_What to work on_
Please rewrite the rows from the first one through the line with "Looking at the screenshot, I should click(x=490, y=248).", putting "Display size" wherever "Screen dimensions" appears and keeping everything else the same.

----------------------------------------

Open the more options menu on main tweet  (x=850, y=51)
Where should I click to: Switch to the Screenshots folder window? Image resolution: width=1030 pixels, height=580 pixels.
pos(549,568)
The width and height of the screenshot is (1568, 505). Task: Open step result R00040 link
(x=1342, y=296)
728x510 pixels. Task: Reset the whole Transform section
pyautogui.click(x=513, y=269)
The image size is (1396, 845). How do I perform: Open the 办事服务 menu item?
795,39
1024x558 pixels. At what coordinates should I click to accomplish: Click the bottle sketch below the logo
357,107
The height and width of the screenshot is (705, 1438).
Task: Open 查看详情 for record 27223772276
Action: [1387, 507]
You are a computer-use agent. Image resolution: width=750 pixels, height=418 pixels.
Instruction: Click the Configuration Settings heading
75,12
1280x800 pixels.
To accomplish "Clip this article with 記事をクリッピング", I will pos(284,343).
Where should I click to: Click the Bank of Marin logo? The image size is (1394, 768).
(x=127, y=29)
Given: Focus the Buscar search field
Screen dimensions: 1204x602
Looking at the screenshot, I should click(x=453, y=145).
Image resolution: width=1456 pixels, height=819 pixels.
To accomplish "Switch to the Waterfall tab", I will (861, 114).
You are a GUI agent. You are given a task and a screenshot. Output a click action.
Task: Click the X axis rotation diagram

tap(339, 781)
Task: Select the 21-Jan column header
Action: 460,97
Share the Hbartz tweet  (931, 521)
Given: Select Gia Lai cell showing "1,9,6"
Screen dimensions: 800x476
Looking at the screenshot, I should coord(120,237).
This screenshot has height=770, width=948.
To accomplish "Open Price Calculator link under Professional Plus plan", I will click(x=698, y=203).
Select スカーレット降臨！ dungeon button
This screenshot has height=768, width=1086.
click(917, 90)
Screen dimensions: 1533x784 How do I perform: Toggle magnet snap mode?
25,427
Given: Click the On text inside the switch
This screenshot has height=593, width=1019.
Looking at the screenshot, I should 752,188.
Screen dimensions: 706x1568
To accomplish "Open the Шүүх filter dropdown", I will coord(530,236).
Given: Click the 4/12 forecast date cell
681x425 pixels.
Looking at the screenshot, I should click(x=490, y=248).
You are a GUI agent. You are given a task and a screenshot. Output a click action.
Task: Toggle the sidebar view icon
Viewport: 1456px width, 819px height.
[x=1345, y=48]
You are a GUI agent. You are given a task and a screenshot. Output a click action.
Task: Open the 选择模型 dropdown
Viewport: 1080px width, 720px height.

----------------------------------------

_The result_
Open the more options menu on main tweet  (x=850, y=51)
Where should I click to: Switch to the Screenshots folder window? Image resolution: width=1030 pixels, height=580 pixels.
pos(549,568)
The width and height of the screenshot is (1568, 505). Task: Open step result R00040 link
(x=1342, y=296)
728x510 pixels. Task: Reset the whole Transform section
pyautogui.click(x=513, y=269)
The image size is (1396, 845). How do I perform: Open the 办事服务 menu item?
795,39
1024x558 pixels. At what coordinates should I click to accomplish: Click the bottle sketch below the logo
357,107
The height and width of the screenshot is (705, 1438).
Task: Open 查看详情 for record 27223772276
Action: [1387, 507]
You are a computer-use agent. Image resolution: width=750 pixels, height=418 pixels.
Instruction: Click the Configuration Settings heading
75,12
1280x800 pixels.
To accomplish "Clip this article with 記事をクリッピング", I will pos(284,343).
Where should I click to: Click the Bank of Marin logo? The image size is (1394, 768).
(x=127, y=29)
Given: Focus the Buscar search field
Display size: 1204x602
Looking at the screenshot, I should click(x=453, y=145).
Image resolution: width=1456 pixels, height=819 pixels.
To accomplish "Switch to the Waterfall tab", I will (861, 114).
You are a GUI agent. You are given a task and a screenshot. Output a click action.
Task: Click the X axis rotation diagram

tap(339, 781)
Task: Select the 21-Jan column header
Action: 460,97
Share the Hbartz tweet  (931, 521)
Given: Select Gia Lai cell showing "1,9,6"
Display size: 800x476
Looking at the screenshot, I should coord(120,237).
This screenshot has height=770, width=948.
To accomplish "Open Price Calculator link under Professional Plus plan", I will click(x=698, y=203).
Select スカーレット降臨！ dungeon button
This screenshot has height=768, width=1086.
click(917, 90)
Display size: 1533x784 How do I perform: Toggle magnet snap mode?
25,427
Given: Click the On text inside the switch
This screenshot has height=593, width=1019.
Looking at the screenshot, I should 752,188.
Display size: 706x1568
To accomplish "Open the Шүүх filter dropdown", I will coord(530,236).
Given: Click the 4/12 forecast date cell
681x425 pixels.
Looking at the screenshot, I should click(x=490, y=248).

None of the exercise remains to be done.